DATA FOR THIS EXERCISE
##############################

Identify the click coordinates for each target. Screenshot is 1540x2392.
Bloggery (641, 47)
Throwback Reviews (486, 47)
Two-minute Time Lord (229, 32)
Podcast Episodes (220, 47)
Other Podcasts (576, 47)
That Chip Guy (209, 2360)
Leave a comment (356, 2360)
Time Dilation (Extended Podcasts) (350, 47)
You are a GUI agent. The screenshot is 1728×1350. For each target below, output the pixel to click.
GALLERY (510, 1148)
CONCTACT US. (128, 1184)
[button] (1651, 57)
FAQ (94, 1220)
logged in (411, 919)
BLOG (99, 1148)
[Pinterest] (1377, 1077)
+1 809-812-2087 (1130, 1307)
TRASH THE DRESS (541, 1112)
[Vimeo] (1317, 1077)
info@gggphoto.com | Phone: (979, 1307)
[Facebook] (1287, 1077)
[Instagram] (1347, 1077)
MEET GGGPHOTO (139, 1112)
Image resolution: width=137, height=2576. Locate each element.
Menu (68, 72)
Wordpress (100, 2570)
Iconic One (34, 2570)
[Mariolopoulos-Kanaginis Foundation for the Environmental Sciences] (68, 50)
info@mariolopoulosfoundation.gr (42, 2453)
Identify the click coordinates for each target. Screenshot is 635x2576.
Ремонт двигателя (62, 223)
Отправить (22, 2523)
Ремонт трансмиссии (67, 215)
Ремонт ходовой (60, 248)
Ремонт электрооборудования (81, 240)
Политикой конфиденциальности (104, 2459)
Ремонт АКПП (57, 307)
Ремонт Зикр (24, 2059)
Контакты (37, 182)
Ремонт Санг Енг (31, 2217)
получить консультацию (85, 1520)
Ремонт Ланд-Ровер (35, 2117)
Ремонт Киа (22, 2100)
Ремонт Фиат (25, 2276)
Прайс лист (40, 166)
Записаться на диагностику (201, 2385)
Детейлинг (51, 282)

##############################

Your answer should consist solely of the lines from the one containing "Menu (68, 72)" through the last line of the listing, written out word for word.

ANSWER FOR THE TASK
Menu (68, 72)
Wordpress (100, 2570)
Iconic One (34, 2570)
[Mariolopoulos-Kanaginis Foundation for the Environmental Sciences] (68, 50)
info@mariolopoulosfoundation.gr (42, 2453)
Identify the click coordinates for each target. Screenshot is 635x2576.
Ремонт двигателя (62, 223)
Отправить (22, 2523)
Ремонт трансмиссии (67, 215)
Ремонт ходовой (60, 248)
Ремонт электрооборудования (81, 240)
Политикой конфиденциальности (104, 2459)
Ремонт АКПП (57, 307)
Ремонт Зикр (24, 2059)
Контакты (37, 182)
Ремонт Санг Енг (31, 2217)
получить консультацию (85, 1520)
Ремонт Ланд-Ровер (35, 2117)
Ремонт Киа (22, 2100)
Ремонт Фиат (25, 2276)
Прайс лист (40, 166)
Записаться на диагностику (201, 2385)
Детейлинг (51, 282)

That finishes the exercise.